Now on to the real star of the post-- my mom.  This is us about to walk to the mail box, about a mile away.  We do our best talking while walking (probably because I talk to my mom while I walk to work almost every morning).  She complained that this wasn't the best picture-- but I thought we looked cute in our hats and such.  My mom, Betty, is an incredibly giving and caring person.  To take it a step further, she downright spoils me.  I never come to my parents house and leave without something new.  She's also a killer sales and clearance shopper, able to claim most of her wardrobe for under $10 (most of the tops are under $5).

My parents never really verbally "built me up" growing up and it used to really upset me.  My parents never told me I was pretty, or smart, or talented.  But my mom can count on her left hand how many concerts she's missed (because she's made it to almost every single one).  They bought me brand new instruments when I was learning so I had the best chance at success.  And my mom, this weekend, set up for me to play at her church.  I don't know how many times I over heard her say "that's my daughter, she's going to play flute for us today" in a tone that only a proud mother could use.  She also suggested a few times, once by handing me my flute and music, that I play for my sister and nieces.  She has been willing to drop everything for me since I was born and it hasn't stopped yet and I am incredibly blessed to have her as my momma.
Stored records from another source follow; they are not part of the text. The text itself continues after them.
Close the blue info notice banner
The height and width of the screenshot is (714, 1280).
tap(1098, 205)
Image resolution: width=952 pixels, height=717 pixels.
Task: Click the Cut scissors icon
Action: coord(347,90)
I love you, mom!  Thanks for letting me crash at your house, make you my favorite meals and shop with you!

Monday, March 26, 2012

Day 2

Today is day 2 of my mini vacation.  Though we woke up to a small snowstorm, I was able to get in a run in the afternoon.  The promised picture of what I saw on my run this morning will be first and foremost.

 Followed by a picture of my mom Saturday.  More on her later!  But isn't she just cute!
 Above is my great-niece (yikes, that makes me sound old!  I'm only 24!) and my niece at McDonalds for lunch today.  Not being a McDonalds regular, I ordered a fruit and walnut salad, expecting an actual salad with fruit and nuts in it.  I was really dissapointed to get just fruit and nuts, but I guess that's okay.
I still got my veggie intake for the day with an amazing batch of Sweet Potato Soup.  In case you are interested, I apologize that the picture isn't that appetizing, but it really is good, the recipe is so simple and so versatile you'll love it.

Today's rendition had:
1 Sweet Potato, skinned and cubed.
1 Yellow Zucchini, cubed
1 Green Zucchini, cubed
1/2 onion, cut up
2 cups frozen vegetable blend of choice
Pacifica Creamy Tomato Soup Box (basically, a can of tomato soup and a can of milk)
 Approximately 1 1/2 TBS of Cumin.

Most times I also add black beans and chunked tomato and call it chilli.  Add all ingredients to the crock pot and let it sit anywhere from 4-8 hours.  It's delicious!

Sunday, March 25, 2012

The Trip So Far

Saturday evening, my sweet husband drove to Denver to drop me off at the airport.  We stayed at the Days Inn near DIA (It is NOT recommended, in case you were interested).  On the way to Denver, Jim requires that we eat at Carl's Jr. every time.  To be honest, it's not my favorite and never has been, but he doesn't ask much of me so Carl's Jr. it is.  They did, however, have a cute saying on their cups that some people will get a particular kick out of.  Think the Open Range Grill, St. Patrick's Day.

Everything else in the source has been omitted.